MacNeil, Wilson and Melvyn Wallace, a 38-year-old Briton, were arrested at gunpoint as they left their hotel in Chiang Mai, 580 km north of Bangkok. The suspects insisted that they were innocent. At the time of the arrest, police said that each of the men was carrying a black leather briefcase. Police said that false bottoms in the briefcases concealed six kilograms (13.2 lb.) of high-grade heroin with an estimated resale value in Canada of at least $20 million. Facing heroin-trafficking offences, the three men could be executed if they are found guilty.
In Toronto, RCMP officers said that the arrests in Thailand followed investigation of an international drug-smuggling operation by Thai, British and Canadian police that had been under way for almost a year. An RCMP spokesman said that police tracked members of a syndicate through Greece, India, Lebanon, parts of North America and Thailand before making the arrests in Chiang Mai, where members of a Thai-based RCMP drug detachment were involved in the investigation.
As well, RCMP officers in Toronto said that Wilson is actually Brian MacNeil, the younger man’s father. Following the arrests in Thailand, Toronto RCMP officers moved in on a house in neighboring Scarborough, Ont., and arrested Marlene and Ronald Preddy, Michael MacNeil’s mother and stepfather, on charges of possessing drugs for the purpose of trafficking. RCMP officers said that they found 1.5 kg
(3.3 lb.) of heroin in the Preddy household.
For their part, the three men arrested in Thailand told reporters during a news conference in Bangkok that they were framed. Wilson insisted that he was a semiretired construction consultant who was in Thailand for a vacation. “That’s our luggage but not our contents,” said Wilson. He also told reporters that he suffered
from diabetes and needed “medical attention quickly.”
The Chiang Mai arrests were in connection with the. first major drug seizure in Thailand since a military government under Gen. Sunthorn Kongsompong seized power from the country’s civilian leaders on Feb. 23. Although Thailand is a major producer of opium, from which heroin is manufactured, and imposes the death penalty on some convicted drug traffickers, Thai authorities in the past have spared Westerners from execution.
Still, some political observers in Bangkok said that the new regime might act differently. Prime Minister Anand Panyarachun told the Thai parliament last week that his government intended to crack down on the country’s lucrative narcotics trade. Said a Western diplomat based in Bangkok: “These three accused are in
more danger than any before them.” He added: “For years, the Thai military and police have been itching to follow the example of Malaysia and Singapore, where death sentences are mandatory for drug traffickers.”

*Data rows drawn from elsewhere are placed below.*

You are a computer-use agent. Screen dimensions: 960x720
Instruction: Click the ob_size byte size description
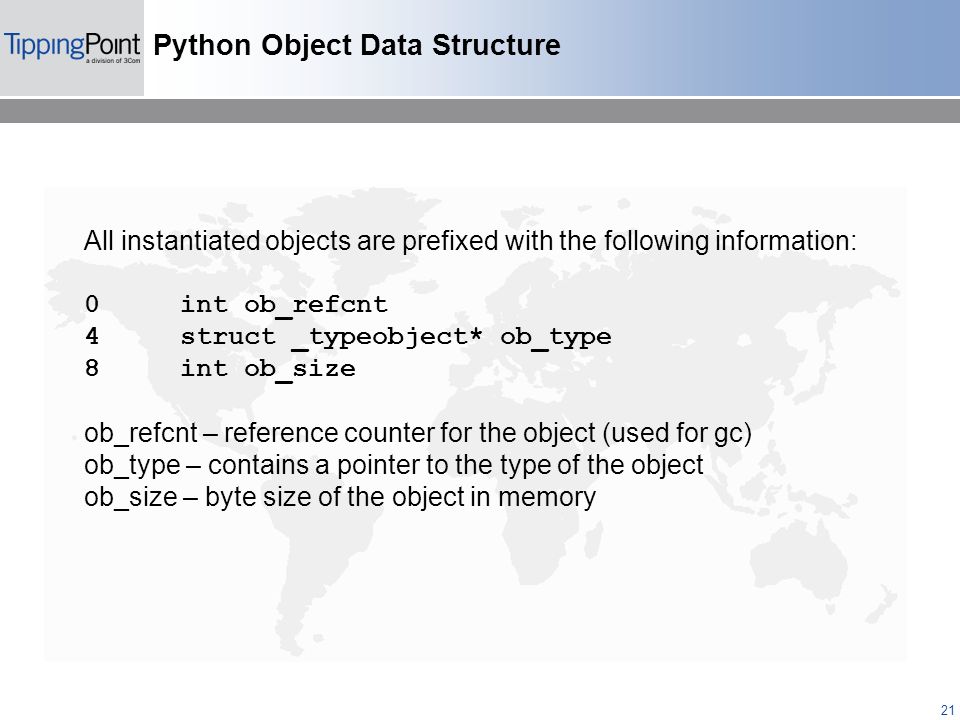tap(340, 497)
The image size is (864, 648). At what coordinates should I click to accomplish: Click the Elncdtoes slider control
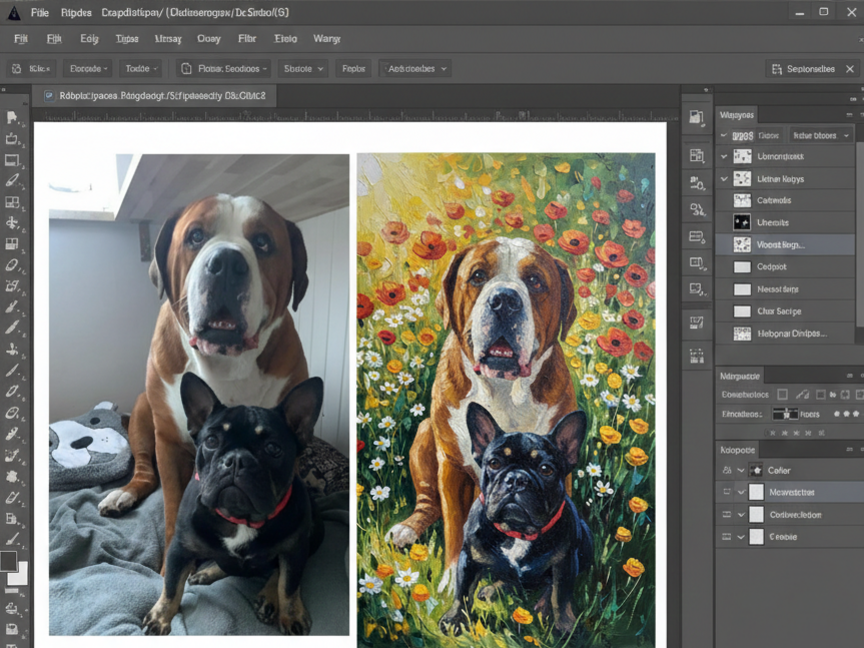pyautogui.click(x=785, y=414)
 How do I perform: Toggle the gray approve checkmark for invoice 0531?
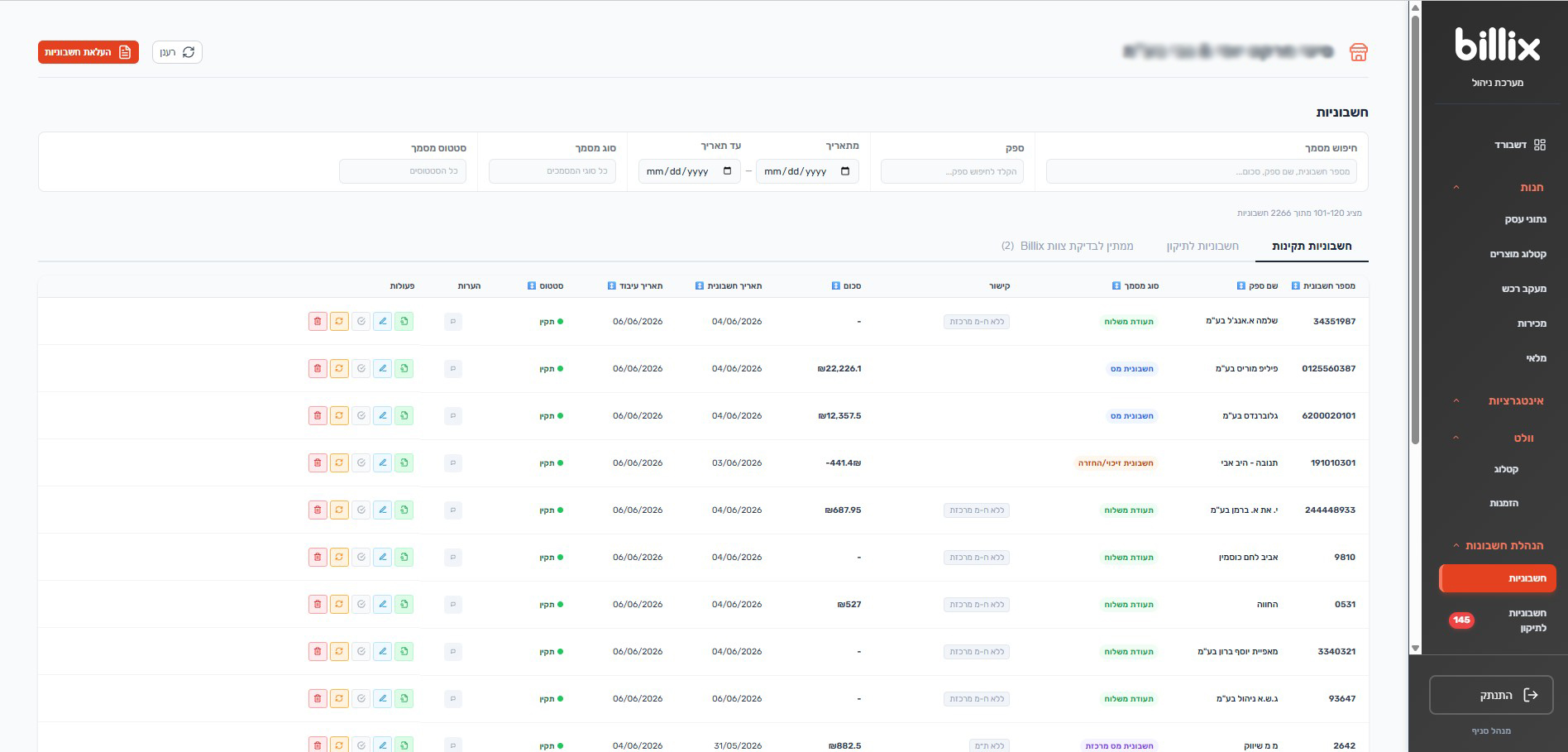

Meanwhile, Canadian and Thai authorities hailed the arrests as a triumph in inter-agency co-operation. Said Maj.-Gen. Bamrung Khiewurai, a senior Thai narcotics police officer: “This is another example of the excellent co-operation between the Royal Canadian Mounted Police and the Thai police.” For his part, Donald Willett, officer-in-charge of the RCMP’s Toronto drug squad, called the arrests a “very good seizure from a very well-organized group.” While they awaited their first appearance in court, MacNeil, Wilson and Wallace were being held in Bangkok's Crime Suppression Headquarters in the city’s Chinese district. Human rights activists said that conditions in the jail are poor, with prisoners crowded into cramped
quarters during the torrid Thai summer. About 200 other Westerners, including five Canadians, are currently serving sentences for drug offences in Thailand. Most of them are held in the grim Bang Kwang prison just outside of Bangkok.
According to Thai authorities, prisoners facing the death penalty in Thailand are taken to an execution shed at Bang Kwang where they are shot to death by a policeman using an automatic rifle. Before he pulls the trigger, the executioner, who like most Thais is a Buddhist, kneels before his victim and begs for forgiveness. It was a chilling prospect for the two Canadians and their British companion to contemplate as they remained in custody under Thailand’s tough new military government.